=== TEXTO DA PÁGINA ===
--

Aprovado em 2005 na Europa, mas ainda sem aval nos EUA, o ultra-som chegou ao Brasil em outubro último e tem provocado uma verdadeira corrida de homens e mulheres às clínicas. Todos dispostos a pagar de R$ 1.200 a R$ 2.500 por sessão. Alguns locais têm fila de espera de dois meses.
A promessa do aparelho é tentadora: sem dor, corte ou anestesia, a pessoa perderia em média 2 cm de medida corporal, o que pode chegar a 300 g de gordura por sessão – o equivalente a 11 Big Macs. Cada sessão dura de uma a duas horas. O recomendável é fazer, no mínimo, três sessões, com intervalos de um mês cada uma.
O princípio da máquina é semelhante ao da litotripsia (o aparelho que quebra cálculos renais). Por meio da emissão de ondas acústicas, as células gordurosas vibram até romper-se. Depois são jogadas na corrente sangüínea, metabolizadas pelo fígado e eliminadas por meio das fezes, da urina e do suor.
Os médicos que utilizam o aparelho dizem que a quantidade de gordura despejada no sangue é segura. Porém, para endocrinologistas e cardiologistas, se a gordura eliminada por sessão atingir 300 g (segundo informa o fabricante), a pessoa pode apresentar problemas no fígado, pâncreas e pulmão.
“Não há problema [com a descarga de gordura no sangue]. É como comer uma feijoada ou uma porção de batata frita”, garante a dermatologista Shirley Borelli. Desde outubro, ela tem a agenda lotada para uso do ultra-som. São cerca de seis sessões por dia e uma fila de espera até março.

--

=== DADOS FORNECIDOS ===
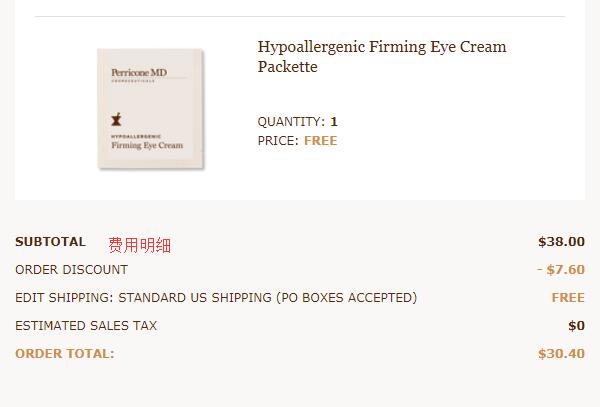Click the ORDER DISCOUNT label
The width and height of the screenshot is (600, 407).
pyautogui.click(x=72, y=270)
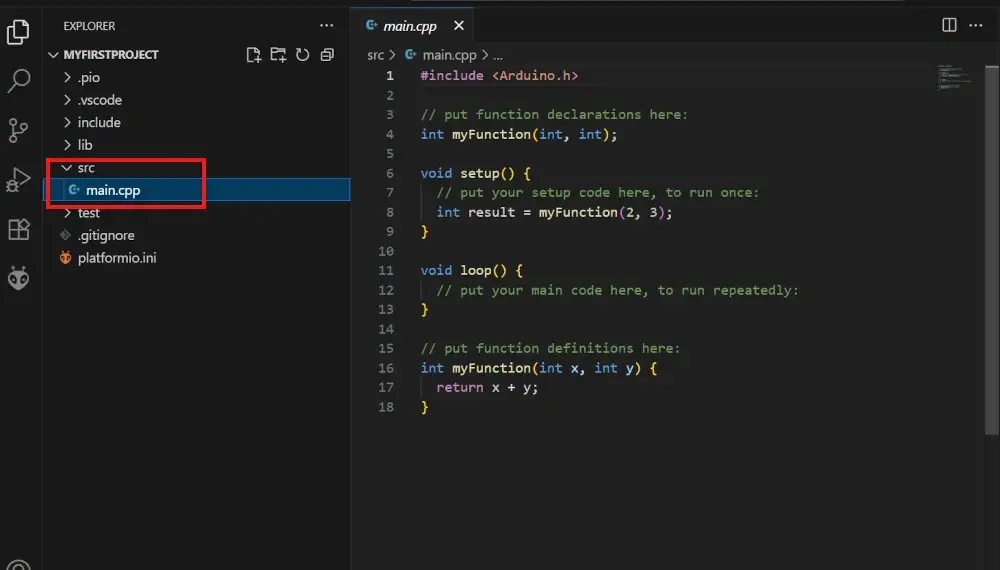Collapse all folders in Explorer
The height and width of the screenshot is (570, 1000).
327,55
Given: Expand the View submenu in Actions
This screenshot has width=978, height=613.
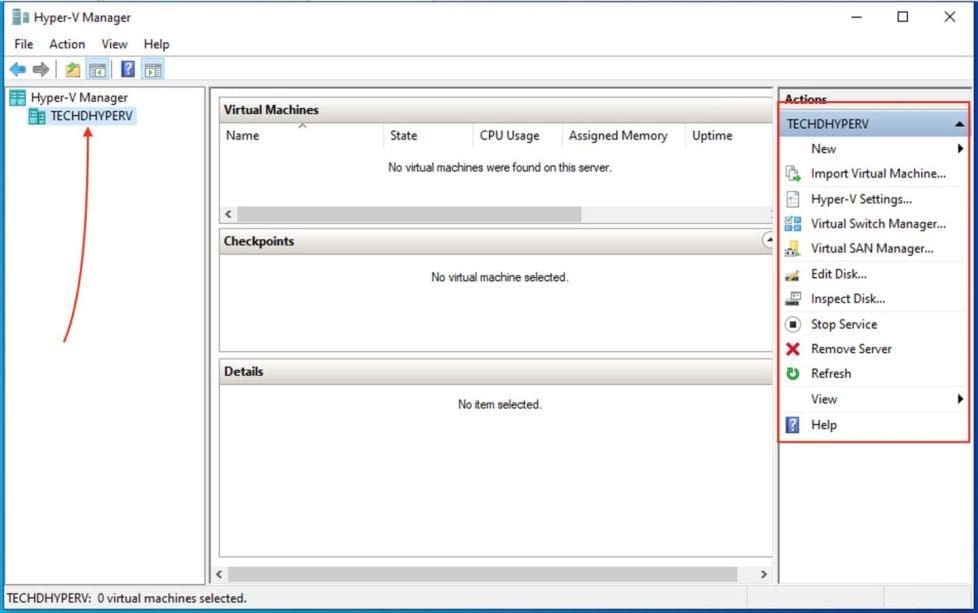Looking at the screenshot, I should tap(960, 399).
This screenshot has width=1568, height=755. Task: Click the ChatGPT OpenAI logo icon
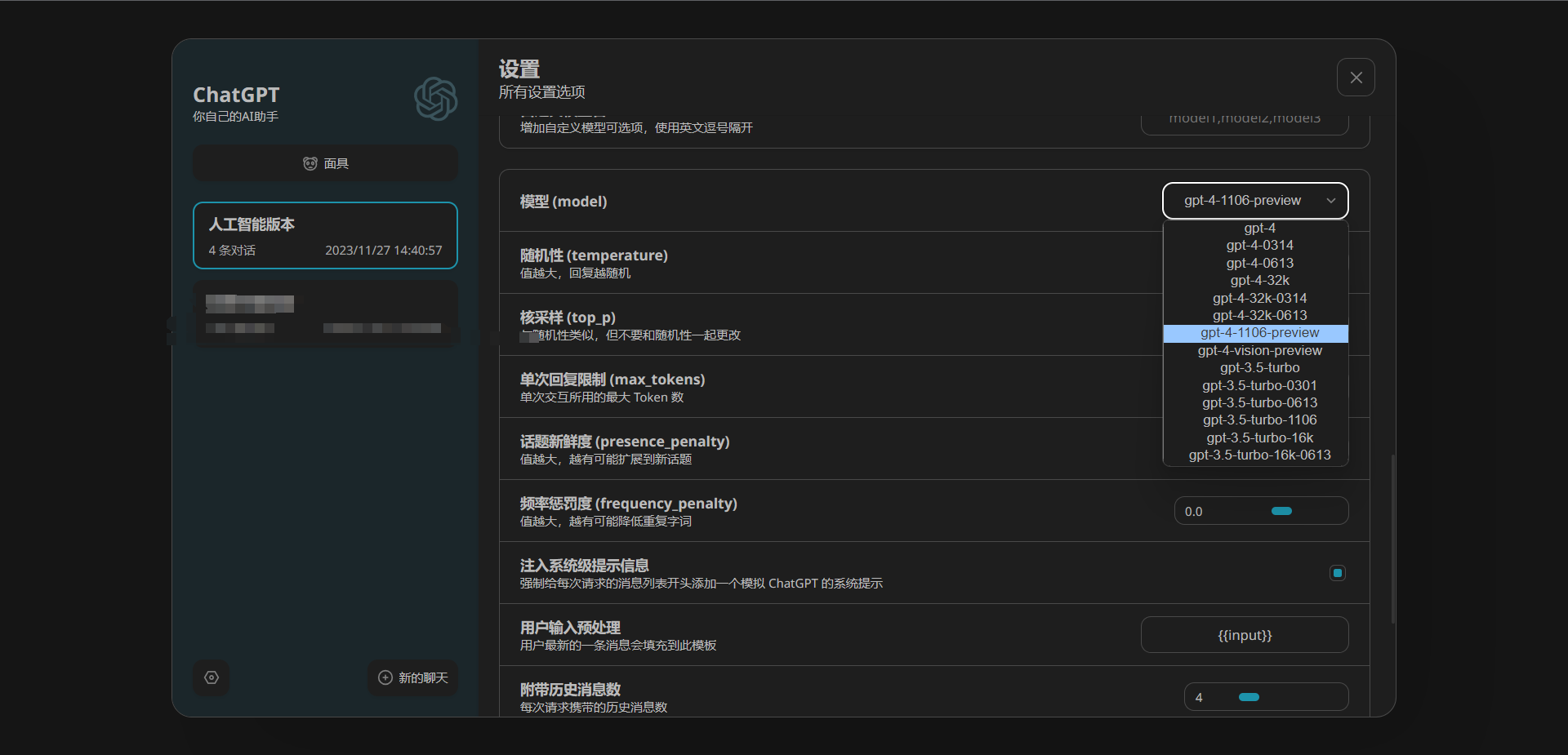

--

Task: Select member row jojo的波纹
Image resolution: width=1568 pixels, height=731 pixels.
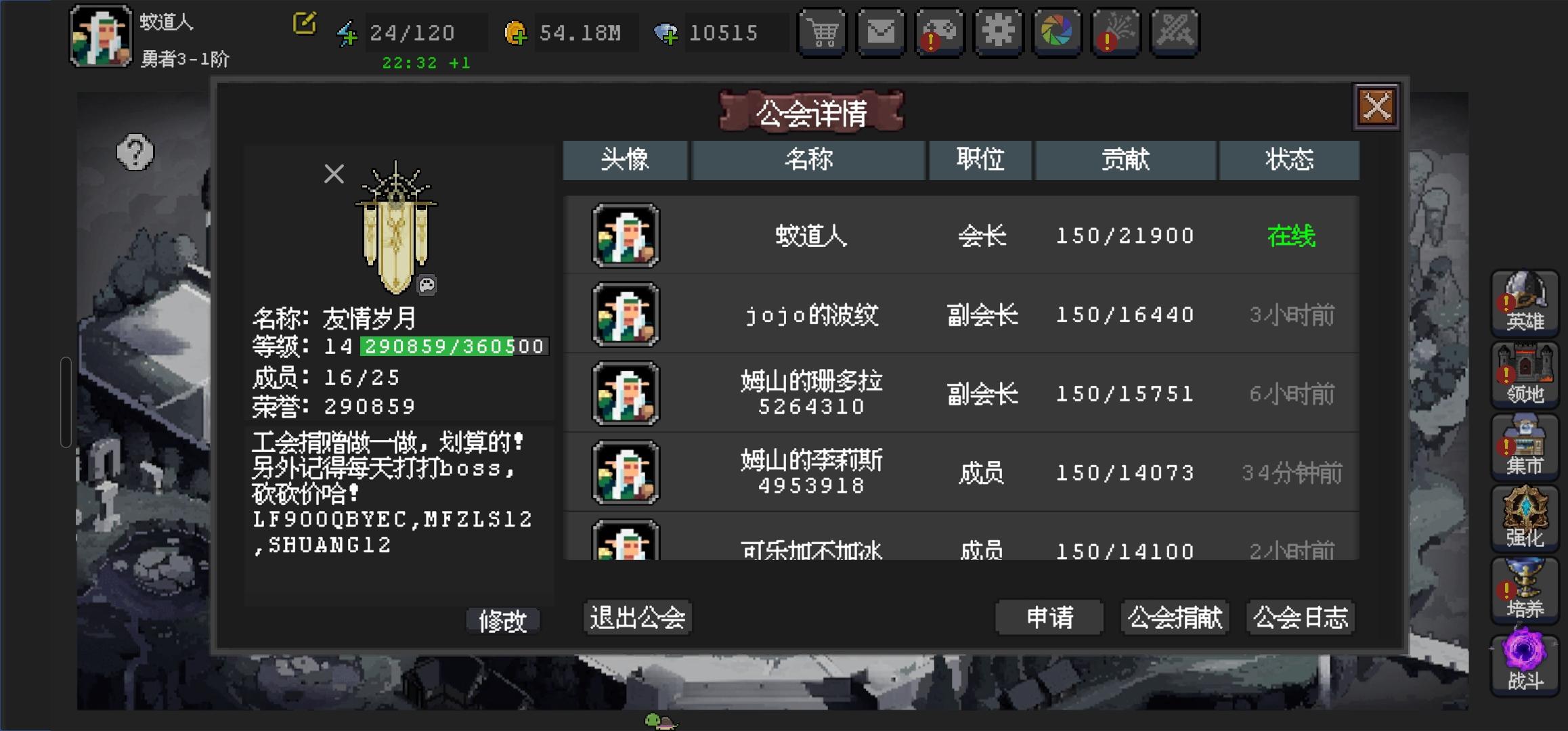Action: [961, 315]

--

=== O QUE FAZER ===
**A)** Reproduza o trecho do texto sobre o ultrassom contra a gordura que começa em "Aprovado em 2005" e termina em "de dois meses.".
**B)** Dê continuidade ao texto sobre o ultrassom contra a gordura a partir do ponto em que ele para.
As linhas não servem para nada aqui.

=== RESPOSTAS ===
**A)**
Aprovado em 2005 na Europa, mas ainda sem aval nos EUA, o ultra-som chegou ao Brasil em outubro último e tem provocado uma verdadeira corrida de homens e mulheres às clínicas. Todos dispostos a pagar de R$ 1.200 a R$ 2.500 por sessão. Alguns locais têm fila de espera de dois meses.

**B)**
Borelli afirma que soube que o aparelho está em fase de aprovação na Anvisa e que decidiu antecipar o uso porque se sente segura com o ultra-som. “Nós trabalhamos com o Botox dez anos sem FDA [agência reguladora de medicamentos dos EUA] approval [aprovação] e sem Anvisa approval. Não quer dizer que não seja seguro”, argumenta a dermatologista. Ela contra-indica o método a pessoas com danos hepáticos e metabólicos.
Já o dermatologista Nuno Osório, que também trabalha com o aparelho, alega que não sabia da situação irregular do ultra-som. “Estou pasmo com essa história.” Ele comenta que não checou na Anvisa se o aparelho tinha aprovação porque confia no fabricante. “Existe o certificado europeu. As pesquisas mostram que é seguro.”
Na opinião do cardiologista Raul Dias dos Santos, do Incor, não há estudos científicos controlados que garantam a segurança no uso do ultra-som. Para ele, um risco teórico seria a migração de pedaços maiores de gordura para o pulmão, gerando a embolia gordurosa – uma inflamação pulmonar grave que pode matar.
“O risco de complicação depende da quantidade de gordura, do tamanho e de como ela cai na circulação sangüínea.”
Para ele, se a pessoa já tiver níveis altos de triglicérides, o excesso de gordura também pode levar a uma pancreatite (inflamação do pâncreas).
O endocrinologista Marcio Mancini, médico do grupo de obesidade do Hospital das Clínicas de São Paulo, é enfático: “[o ultra-som] não é seguro nem eficaz. As pessoas que querem perder gordura localizada são uma presa fácil. Tudo o que elas querem é alguém com uma lábia boa, que prometa milagre. Ultra-som na barriga, choquinho, injeção, nada disso resolve. O que funciona é lipoaspiração e cirurgia plástica.”
Segundo Mancini, se for verdade a promessa do aparelho de “derreter” 300 gramas de gordura por sessão, o risco à saúde é grande. “Pode levar o acúmulo de gordura no fígado, gerando a esteatose hepática.”
O cirurgião plástico Elvio Bueno Garcia, da Unifesp (Universidade Federal de São Paulo), endossa: “Esses modismos vendem sonhos, prometem o pedacinho do céu. E sempre terá alguém querendo comprar.”
A despeito da polêmica, mulheres que fizeram uso do ultra-som acreditam nos seus benefícios. Na última terça, a executiva Mara, 51, vibrava com a perda de 2 cm de medida corporal após três sessões. “A mudança é evidente. Desaparece aquela gordura mole.”